PROBLEM DESCRIPTION: Begin with the line that has "You are a computer-use agent. This". Give it and every line after it again, exactly, through the end of the entries below.

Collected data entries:
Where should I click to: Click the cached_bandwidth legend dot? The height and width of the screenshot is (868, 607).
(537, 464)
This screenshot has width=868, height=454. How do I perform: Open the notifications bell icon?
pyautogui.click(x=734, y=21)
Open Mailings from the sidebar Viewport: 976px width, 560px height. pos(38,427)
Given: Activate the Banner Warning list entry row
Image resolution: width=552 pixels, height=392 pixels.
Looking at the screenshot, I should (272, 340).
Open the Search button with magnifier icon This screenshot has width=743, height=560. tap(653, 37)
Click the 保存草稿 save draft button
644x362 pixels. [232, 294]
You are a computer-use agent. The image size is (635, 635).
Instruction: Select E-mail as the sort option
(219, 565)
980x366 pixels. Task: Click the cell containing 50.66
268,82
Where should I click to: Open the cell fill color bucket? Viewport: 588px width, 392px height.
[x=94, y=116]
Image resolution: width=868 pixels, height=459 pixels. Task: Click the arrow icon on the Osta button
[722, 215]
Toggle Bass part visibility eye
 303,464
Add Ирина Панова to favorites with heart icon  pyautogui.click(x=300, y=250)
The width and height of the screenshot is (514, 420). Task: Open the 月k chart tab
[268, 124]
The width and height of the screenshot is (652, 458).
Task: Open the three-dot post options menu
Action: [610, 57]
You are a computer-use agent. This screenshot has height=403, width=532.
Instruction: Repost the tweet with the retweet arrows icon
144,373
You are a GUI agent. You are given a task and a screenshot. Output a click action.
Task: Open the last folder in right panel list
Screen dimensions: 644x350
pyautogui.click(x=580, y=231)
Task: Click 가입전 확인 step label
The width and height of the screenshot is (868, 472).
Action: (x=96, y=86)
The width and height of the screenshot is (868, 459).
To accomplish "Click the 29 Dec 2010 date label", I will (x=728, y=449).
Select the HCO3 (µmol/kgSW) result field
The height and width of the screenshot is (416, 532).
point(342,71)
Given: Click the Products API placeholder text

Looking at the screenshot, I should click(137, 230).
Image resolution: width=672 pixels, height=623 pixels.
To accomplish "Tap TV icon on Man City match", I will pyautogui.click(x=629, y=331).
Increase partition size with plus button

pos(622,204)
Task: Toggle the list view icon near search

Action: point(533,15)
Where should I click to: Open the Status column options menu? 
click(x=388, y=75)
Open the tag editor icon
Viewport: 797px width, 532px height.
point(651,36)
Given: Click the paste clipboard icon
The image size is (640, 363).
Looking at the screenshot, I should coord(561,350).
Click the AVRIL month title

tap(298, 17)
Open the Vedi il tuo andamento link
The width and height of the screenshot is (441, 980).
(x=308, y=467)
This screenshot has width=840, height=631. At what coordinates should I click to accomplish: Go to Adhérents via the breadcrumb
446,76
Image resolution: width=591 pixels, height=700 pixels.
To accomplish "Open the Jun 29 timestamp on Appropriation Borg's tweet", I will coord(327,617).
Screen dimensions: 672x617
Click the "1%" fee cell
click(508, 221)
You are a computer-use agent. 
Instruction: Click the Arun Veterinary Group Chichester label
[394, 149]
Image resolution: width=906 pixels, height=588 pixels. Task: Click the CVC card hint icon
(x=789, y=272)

RESPONSE TO THIS TASK:
You are a computer-use agent. This screenshot has height=403, width=532.
Instruction: Repost the tweet with the retweet arrows icon
144,373
You are a GUI agent. You are given a task and a screenshot. Output a click action.
Task: Open the last folder in right panel list
Screen dimensions: 644x350
pyautogui.click(x=580, y=231)
Task: Click 가입전 확인 step label
The width and height of the screenshot is (868, 472).
Action: (x=96, y=86)
The width and height of the screenshot is (868, 459).
To accomplish "Click the 29 Dec 2010 date label", I will (x=728, y=449).
Select the HCO3 (µmol/kgSW) result field
The height and width of the screenshot is (416, 532).
point(342,71)
Given: Click the Products API placeholder text

Looking at the screenshot, I should click(137, 230).
Image resolution: width=672 pixels, height=623 pixels.
To accomplish "Tap TV icon on Man City match", I will pyautogui.click(x=629, y=331).
Increase partition size with plus button

pos(622,204)
Task: Toggle the list view icon near search

Action: point(533,15)
Where should I click to: Open the Status column options menu? 
click(x=388, y=75)
Open the tag editor icon
Viewport: 797px width, 532px height.
point(651,36)
Given: Click the paste clipboard icon
The image size is (640, 363).
Looking at the screenshot, I should coord(561,350).
Click the AVRIL month title

tap(298, 17)
Open the Vedi il tuo andamento link
The width and height of the screenshot is (441, 980).
(x=308, y=467)
This screenshot has width=840, height=631. At what coordinates should I click to accomplish: Go to Adhérents via the breadcrumb
446,76
Image resolution: width=591 pixels, height=700 pixels.
To accomplish "Open the Jun 29 timestamp on Appropriation Borg's tweet", I will coord(327,617).
Screen dimensions: 672x617
Click the "1%" fee cell
click(508, 221)
You are a computer-use agent. 
Instruction: Click the Arun Veterinary Group Chichester label
[394, 149]
Image resolution: width=906 pixels, height=588 pixels. Task: Click the CVC card hint icon
(x=789, y=272)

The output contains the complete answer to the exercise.